Basta con echar un vistazo a Man on the Land, penúltima entrega del ciclo y, probablemente, estandarte de su maravillosa heterogeneidad. Maura acompaña a sus hijas a un campamento musical para mujeres feministas. Lo que se prometía como un oasis de libertad degenera en un ejercicio de intolerancia cuando las asistentes descubren que entre ellas hay un transexual. El calvario que atraviesa allí la protagonista se alterna con la entrega de Sarah a los placeres del sadomasoquismo y la fascinación de Ali por una poetisa experta en estudios de género, resultando de todo ello una combinación perfectamente equilibrada de emociones complejas.
Man on the Land también tiene su origen, por cierto, en la realidad del Michigan Womyn’s Music Festival, que tras cuarenta ediciones llegó el año pasado a su final por las protestas de grupos transexuales que se sentían marginados por las organizadoras. Y a otra realidad –más remota– mira también Soloway introduciendo a lo largo de la temporada una trama sobre los ancestros de los Pfefferman en la Alemania de la República de Weimar, un lugar del que terminan huyendo por su condición de judíos y por los licenciosos hábitos de algunos de sus miembros.

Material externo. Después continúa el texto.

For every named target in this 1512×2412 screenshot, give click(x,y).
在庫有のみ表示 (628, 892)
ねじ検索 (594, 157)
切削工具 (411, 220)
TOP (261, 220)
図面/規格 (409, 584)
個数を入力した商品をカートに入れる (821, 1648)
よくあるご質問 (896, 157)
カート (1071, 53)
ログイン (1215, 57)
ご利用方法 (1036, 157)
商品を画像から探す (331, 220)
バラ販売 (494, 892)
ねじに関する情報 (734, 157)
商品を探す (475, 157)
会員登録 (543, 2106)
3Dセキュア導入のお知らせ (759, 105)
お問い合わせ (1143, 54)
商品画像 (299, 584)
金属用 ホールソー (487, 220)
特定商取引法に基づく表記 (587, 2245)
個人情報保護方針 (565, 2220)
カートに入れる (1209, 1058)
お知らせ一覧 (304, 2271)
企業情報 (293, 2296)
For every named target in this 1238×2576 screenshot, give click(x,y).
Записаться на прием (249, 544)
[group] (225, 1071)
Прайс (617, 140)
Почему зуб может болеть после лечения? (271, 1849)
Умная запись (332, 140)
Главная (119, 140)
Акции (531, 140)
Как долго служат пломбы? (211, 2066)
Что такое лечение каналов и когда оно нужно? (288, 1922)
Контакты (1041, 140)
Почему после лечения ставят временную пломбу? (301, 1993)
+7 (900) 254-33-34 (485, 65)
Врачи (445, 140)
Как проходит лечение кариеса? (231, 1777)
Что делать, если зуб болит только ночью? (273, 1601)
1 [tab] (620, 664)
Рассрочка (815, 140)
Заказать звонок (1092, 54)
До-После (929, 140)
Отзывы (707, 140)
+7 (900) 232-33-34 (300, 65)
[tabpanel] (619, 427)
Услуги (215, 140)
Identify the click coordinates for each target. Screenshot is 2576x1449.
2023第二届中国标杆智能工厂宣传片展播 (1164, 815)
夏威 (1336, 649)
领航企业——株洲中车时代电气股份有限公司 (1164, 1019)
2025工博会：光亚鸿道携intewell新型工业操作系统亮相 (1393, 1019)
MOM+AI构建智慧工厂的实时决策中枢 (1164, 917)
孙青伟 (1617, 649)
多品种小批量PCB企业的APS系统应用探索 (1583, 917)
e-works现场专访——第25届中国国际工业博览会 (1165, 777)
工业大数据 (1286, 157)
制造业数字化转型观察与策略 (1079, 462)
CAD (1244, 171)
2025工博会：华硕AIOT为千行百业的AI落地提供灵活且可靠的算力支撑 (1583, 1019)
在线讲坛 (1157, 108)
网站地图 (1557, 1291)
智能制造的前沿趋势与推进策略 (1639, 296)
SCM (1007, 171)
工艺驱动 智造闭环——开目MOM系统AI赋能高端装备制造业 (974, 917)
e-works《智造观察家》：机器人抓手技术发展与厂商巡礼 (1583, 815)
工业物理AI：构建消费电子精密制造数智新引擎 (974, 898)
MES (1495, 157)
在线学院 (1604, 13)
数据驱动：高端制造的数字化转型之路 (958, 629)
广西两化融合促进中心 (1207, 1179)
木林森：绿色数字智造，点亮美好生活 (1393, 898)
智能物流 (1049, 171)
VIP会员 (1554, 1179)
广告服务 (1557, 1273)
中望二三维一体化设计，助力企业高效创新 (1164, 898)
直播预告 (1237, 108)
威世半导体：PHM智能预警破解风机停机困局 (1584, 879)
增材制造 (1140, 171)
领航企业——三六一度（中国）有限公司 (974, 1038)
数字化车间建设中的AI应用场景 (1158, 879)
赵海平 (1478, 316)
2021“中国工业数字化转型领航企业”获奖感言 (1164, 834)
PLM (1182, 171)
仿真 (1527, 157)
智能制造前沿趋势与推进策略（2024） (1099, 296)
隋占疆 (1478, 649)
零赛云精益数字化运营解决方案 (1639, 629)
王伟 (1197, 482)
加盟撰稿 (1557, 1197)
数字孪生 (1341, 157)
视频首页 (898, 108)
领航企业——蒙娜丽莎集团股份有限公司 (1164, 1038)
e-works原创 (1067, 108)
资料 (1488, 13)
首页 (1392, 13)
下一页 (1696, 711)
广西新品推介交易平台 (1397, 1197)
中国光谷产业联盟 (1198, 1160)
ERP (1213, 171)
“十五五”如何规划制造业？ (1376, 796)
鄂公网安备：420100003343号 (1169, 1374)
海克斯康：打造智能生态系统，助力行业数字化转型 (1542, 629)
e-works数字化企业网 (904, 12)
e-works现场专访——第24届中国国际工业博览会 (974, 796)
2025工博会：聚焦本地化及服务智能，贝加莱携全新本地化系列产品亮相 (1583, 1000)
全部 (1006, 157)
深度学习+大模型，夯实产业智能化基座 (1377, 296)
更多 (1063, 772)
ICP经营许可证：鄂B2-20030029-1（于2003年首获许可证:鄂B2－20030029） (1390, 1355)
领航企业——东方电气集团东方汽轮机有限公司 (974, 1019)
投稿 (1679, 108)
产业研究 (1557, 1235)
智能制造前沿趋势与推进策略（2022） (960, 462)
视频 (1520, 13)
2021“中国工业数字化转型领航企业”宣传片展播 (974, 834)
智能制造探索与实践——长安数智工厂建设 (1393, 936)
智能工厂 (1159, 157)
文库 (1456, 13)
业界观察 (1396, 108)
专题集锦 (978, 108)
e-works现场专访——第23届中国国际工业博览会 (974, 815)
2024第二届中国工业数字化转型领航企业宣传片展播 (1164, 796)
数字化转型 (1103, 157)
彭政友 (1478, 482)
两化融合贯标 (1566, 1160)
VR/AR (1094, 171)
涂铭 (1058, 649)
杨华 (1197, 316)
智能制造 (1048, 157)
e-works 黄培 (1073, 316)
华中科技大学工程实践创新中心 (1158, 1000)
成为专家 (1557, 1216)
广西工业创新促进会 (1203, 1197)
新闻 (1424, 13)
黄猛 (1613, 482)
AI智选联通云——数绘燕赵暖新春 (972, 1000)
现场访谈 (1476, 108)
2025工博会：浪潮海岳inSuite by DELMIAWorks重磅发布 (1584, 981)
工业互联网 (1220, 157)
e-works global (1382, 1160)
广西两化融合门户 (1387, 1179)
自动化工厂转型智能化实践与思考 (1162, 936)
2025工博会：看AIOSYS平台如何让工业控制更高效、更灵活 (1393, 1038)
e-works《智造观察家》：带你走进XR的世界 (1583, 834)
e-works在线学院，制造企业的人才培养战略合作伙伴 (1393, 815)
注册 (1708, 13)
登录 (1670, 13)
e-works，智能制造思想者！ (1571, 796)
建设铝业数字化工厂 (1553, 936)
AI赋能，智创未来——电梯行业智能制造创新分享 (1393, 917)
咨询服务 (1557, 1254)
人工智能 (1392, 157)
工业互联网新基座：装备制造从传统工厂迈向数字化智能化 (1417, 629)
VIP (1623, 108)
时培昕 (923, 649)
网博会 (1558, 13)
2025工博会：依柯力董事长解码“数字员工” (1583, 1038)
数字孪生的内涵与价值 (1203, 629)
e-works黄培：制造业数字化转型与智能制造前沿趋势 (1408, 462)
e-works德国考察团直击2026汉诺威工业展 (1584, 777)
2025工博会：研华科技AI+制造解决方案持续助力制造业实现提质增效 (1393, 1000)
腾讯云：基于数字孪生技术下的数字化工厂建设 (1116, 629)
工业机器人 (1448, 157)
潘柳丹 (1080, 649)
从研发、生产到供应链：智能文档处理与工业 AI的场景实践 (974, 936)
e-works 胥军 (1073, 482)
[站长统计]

Más combustible, en definitiva, para una tragedia que no se digiere como tal gracias al aliento vitalista que lo envuelve todo. Al final, siempre queda la esperanza de un paréntesis fraternal como el de los tres hermanos jugando en el fondo de la piscina a los mismos juegos de cuando eran críos. Y en ese preciso instante, con la cámara debajo del agua, romperías a abrazos a esos desgraciados y tiernos egoístas que se han convertido en unos miembros más de tu propia familia. ¿Acaso se le puede pedir más a una serie?